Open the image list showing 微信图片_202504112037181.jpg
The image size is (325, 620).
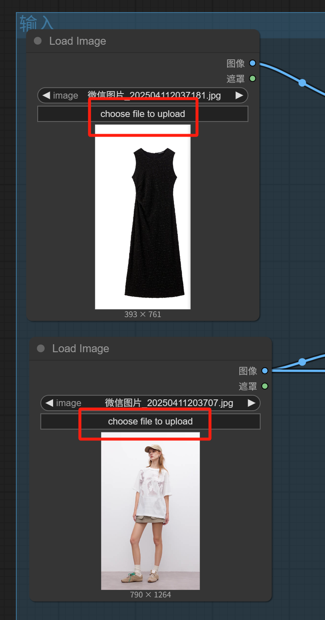(x=154, y=95)
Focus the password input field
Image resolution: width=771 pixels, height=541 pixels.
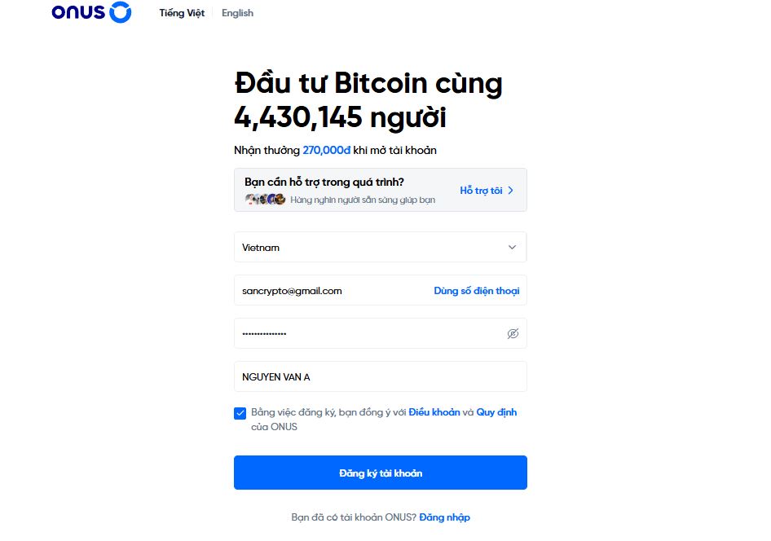(x=368, y=333)
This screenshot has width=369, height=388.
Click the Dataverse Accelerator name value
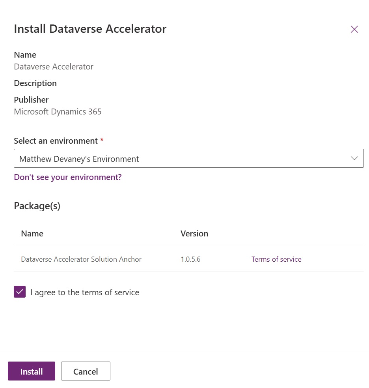(x=54, y=67)
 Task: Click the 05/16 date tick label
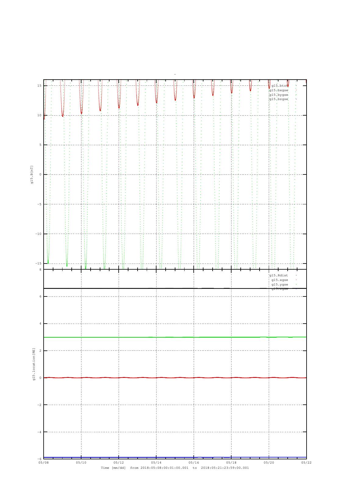tap(194, 463)
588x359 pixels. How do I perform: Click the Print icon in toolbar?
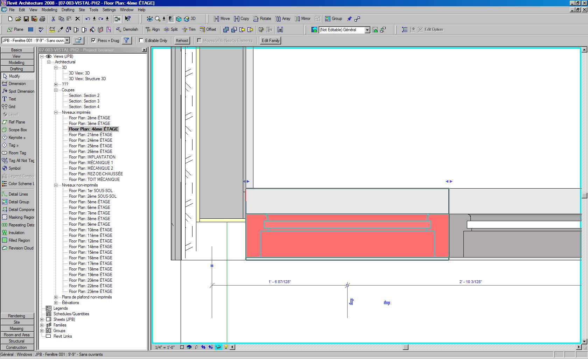pos(42,19)
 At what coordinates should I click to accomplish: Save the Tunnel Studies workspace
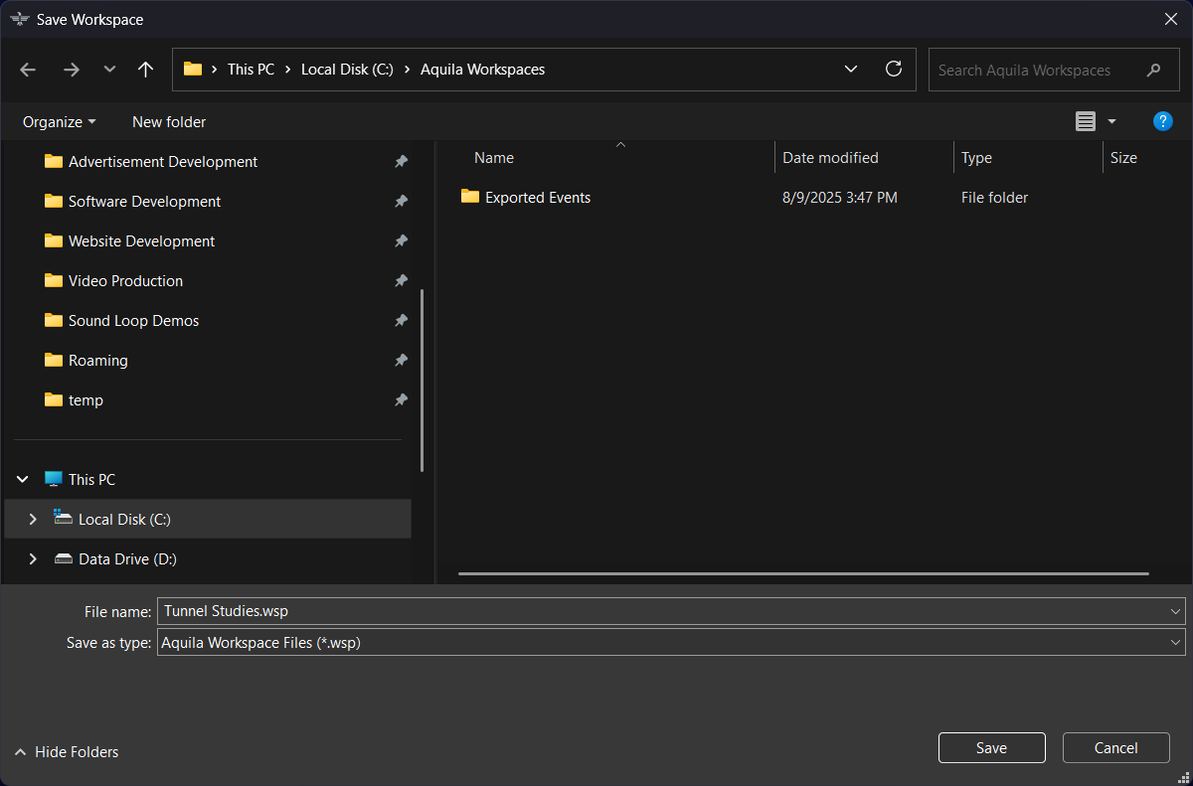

Assignment —
Repeat verbatim the range of lines that opens at the line containing "Focus the password input field" and closes at the last line of the entries, excluding all pictures.

Answer box —
Focus the password input field
Image resolution: width=771 pixels, height=541 pixels.
(x=368, y=333)
This screenshot has width=369, height=388.
Click the Dataverse Accelerator name value
(x=54, y=67)
 Task: Click the 05/16 date tick label
tap(194, 463)
588x359 pixels. How do I perform: Click the Print icon in toolbar?
pos(42,19)
 At what coordinates should I click to accomplish: Save the Tunnel Studies workspace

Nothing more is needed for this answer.